15 Dec Back to the gym after lockdown!
I’m sure many of you have enjoyed your return back into the gym recently! Many exercise habits have changed significantly during the COVID-19 lockdown. Hopefully many of you have managed to stay active over the lockdown, others may be adapting to the ‘new normal’ such as working and exercising from home.
So, where does this leave you in planning for a return to the gym?
Overall, the main message is to set a solid foundation for yourself to get back to training. Don’t just jump straight back in where you left off, that is a guaranteed recipe for an overload injury!
- Drop the weights/intensity to 50% of what you were doing (pre lockdown) and increase by a set percentage each week.
Your early focus should be on form and technique, not high loading/intensity. A 10% increase in intensity per week should be achievable, meaning you will be back to your full weights at week 6. - Gauge your number of reps by intensity levels, rather than numbers.
If 10/10 is full/maximal intensity, meaning failure, then start at 5/10 intensity and increase by no more than 1/10 per week, as a guide.
– 10/10 = failure
– 9/10 = 1 more rep could be performed
– 8/10 = 2 more reps could be performed
– 7/10 = 4 more reps
– 6/10 = 6 more reps
– 5/10 = 7 more reps - Sleep and eat well.
Sleep is by far the best recovery tool known to man, it’s also free and enjoyable! Getting your 7-9 hours in is important at all times but especially when exercising. - Be very considerate with re-starting plyometrics.

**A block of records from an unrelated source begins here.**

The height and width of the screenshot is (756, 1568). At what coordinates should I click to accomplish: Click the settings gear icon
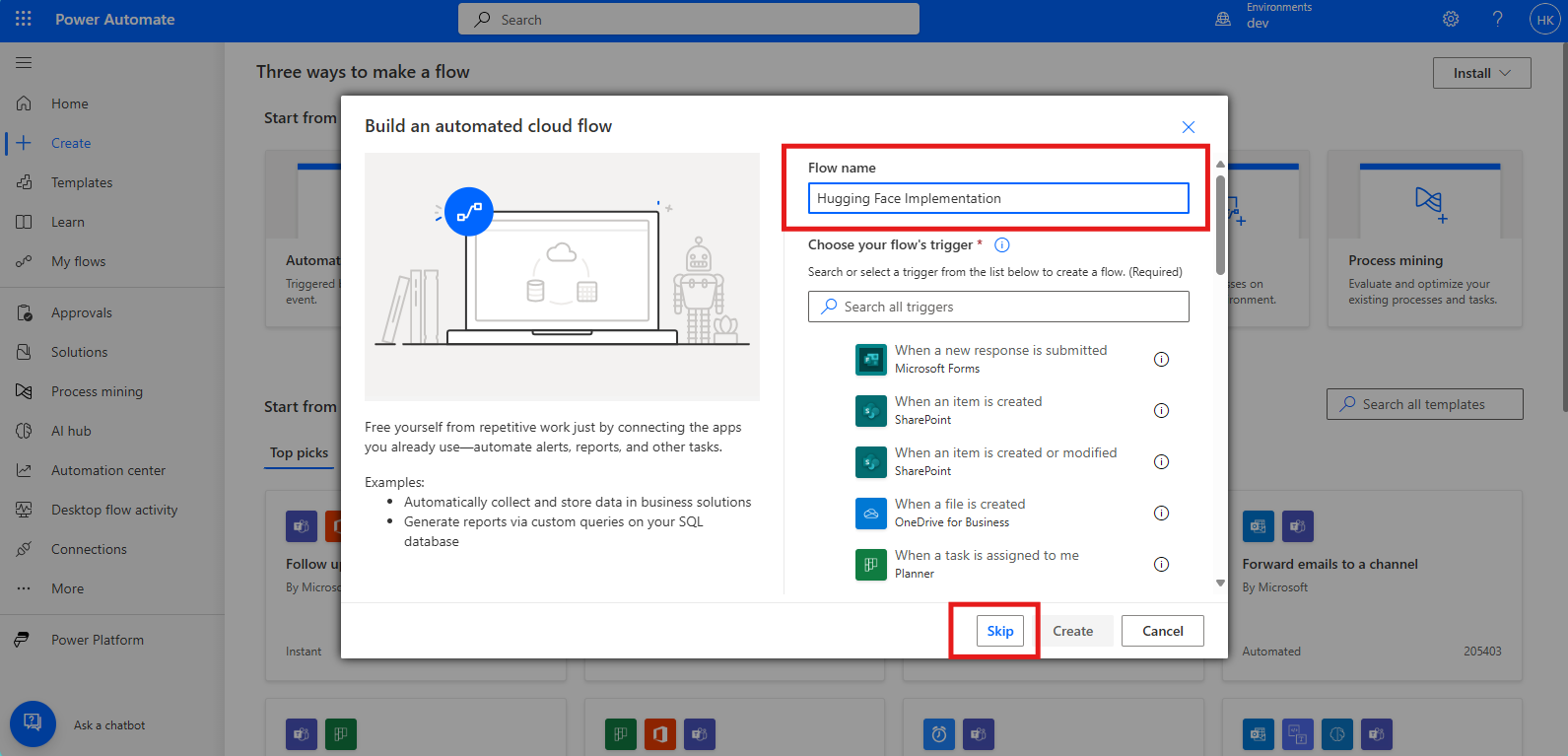[1451, 19]
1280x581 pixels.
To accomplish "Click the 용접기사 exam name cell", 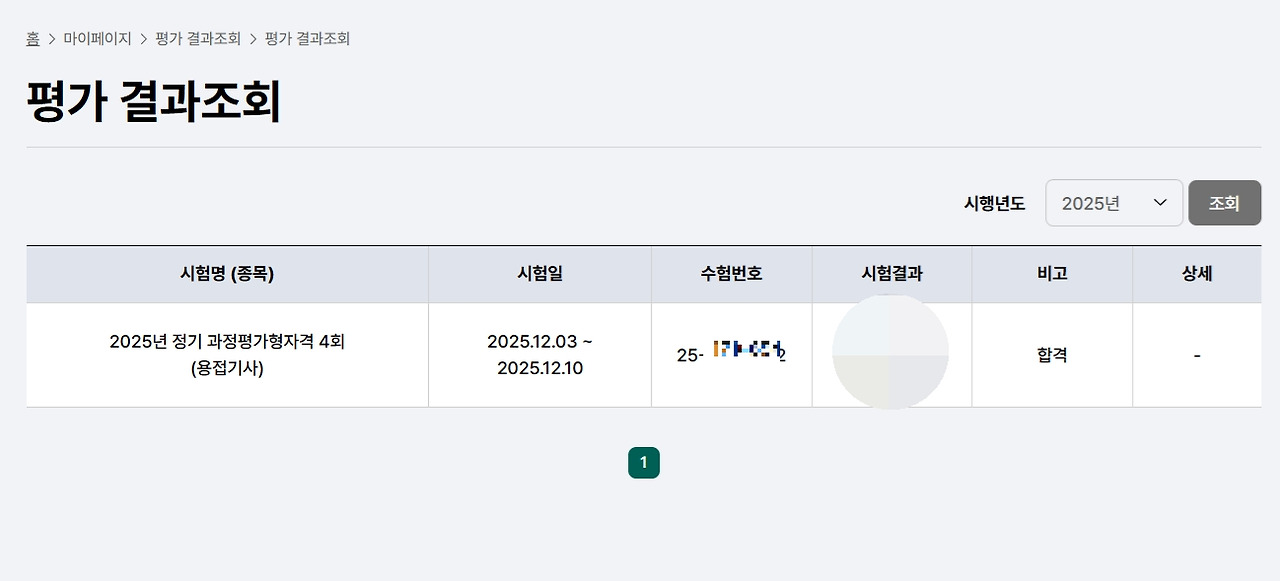I will pyautogui.click(x=227, y=355).
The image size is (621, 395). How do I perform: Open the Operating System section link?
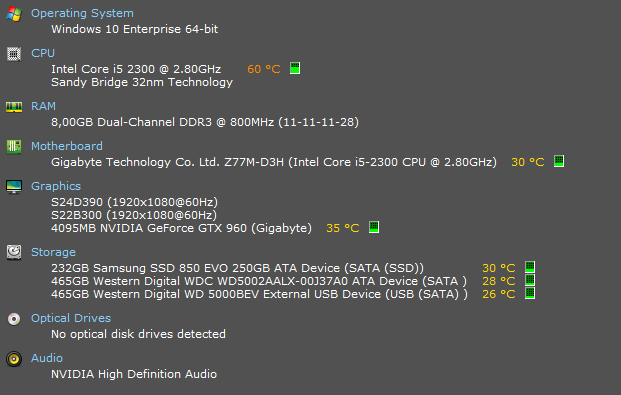pyautogui.click(x=82, y=13)
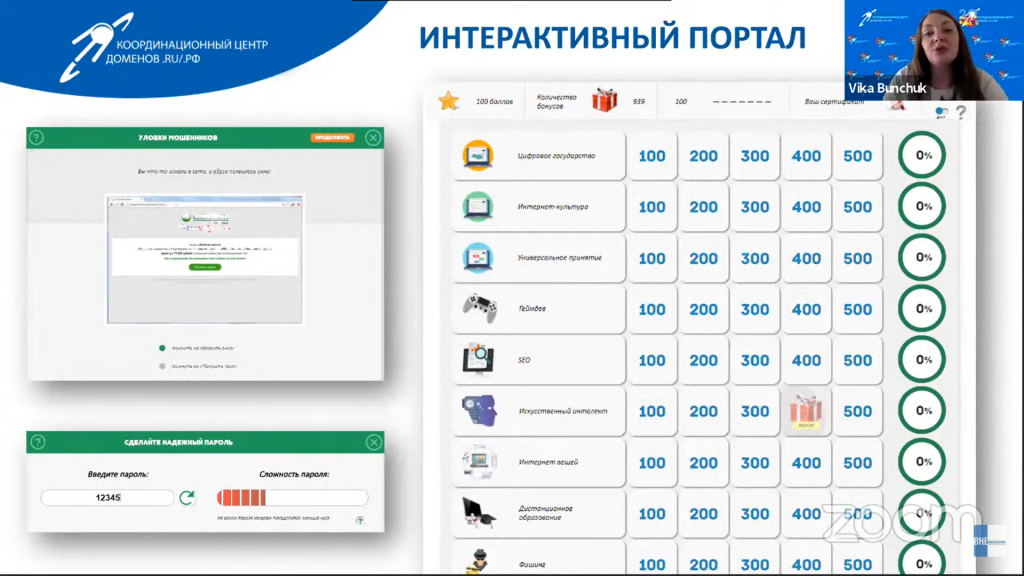Toggle the small switch beside the portal help icon

point(940,113)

Any jumping, hopping or skipping tasks should be re-added cautiously. By far the biggest loads on tendons and bones are through plyometric exercises, these can take 72 hours to recover from. - Respect any niggles and see your physio if any pain persists. If you start to feel any pain on your return to the gym, see a professional ASAP to get it sorted and get you back on track.